Comme pour le premier opus, vous aurez une collection de cassettes (14 au total) à trouver au cours de vos aventures, que vous pouvez ensuite rejouer en vous posant dans un coin du décor. Elles ne sont pas toutes évidentes à trouver et il vous faudra au moins deux parties pour mettre la main dessus.

Un coup de jeune sur la 3D

Dernière bonne surprise : le design. Road 96 assumait pleinement sa 3D économique, avec un parti pris graphique un peu cartoonesque qui arrondissait les angles de son propos dramatique. Ici le ton est plus léger et les graphismes ont été léchés, ensoleillés, bonifiés. La patte graphique colorée et lisse s’accorde bien avec la réalité trop belle pour être vraie de son intrigue.
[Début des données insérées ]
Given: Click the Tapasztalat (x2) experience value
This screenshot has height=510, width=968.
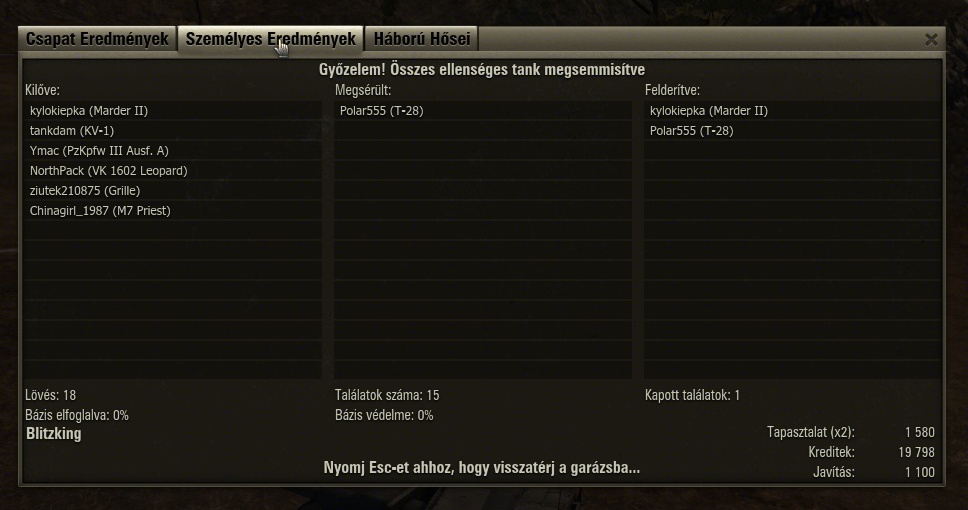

Dans l’ensemble j’ai trouvé le jeu plus beau, plus attrayant, avec des personnages plus travaillés et des décors plus vivants.

Petit coup de polish sur la DA.
Petit coup de polish sur la DA.

Conclusion

Road 96 : Mile 0 risque de souffrir de la comparaison avec Road 96 : plus modeste, plus court, plus linéaire, plus narratif, il n’offrira pas les même sensations ni la même expérience de jeu. Il réussit toutefois son pari : face aux aventures de bord de route où vous risquiez votre vie à chaque escale, se tient une intrigue faite de désillusions et de doutes, dans un environnement cloisonné et étouffant, avec des interludes de ride musicaux rafraichissants.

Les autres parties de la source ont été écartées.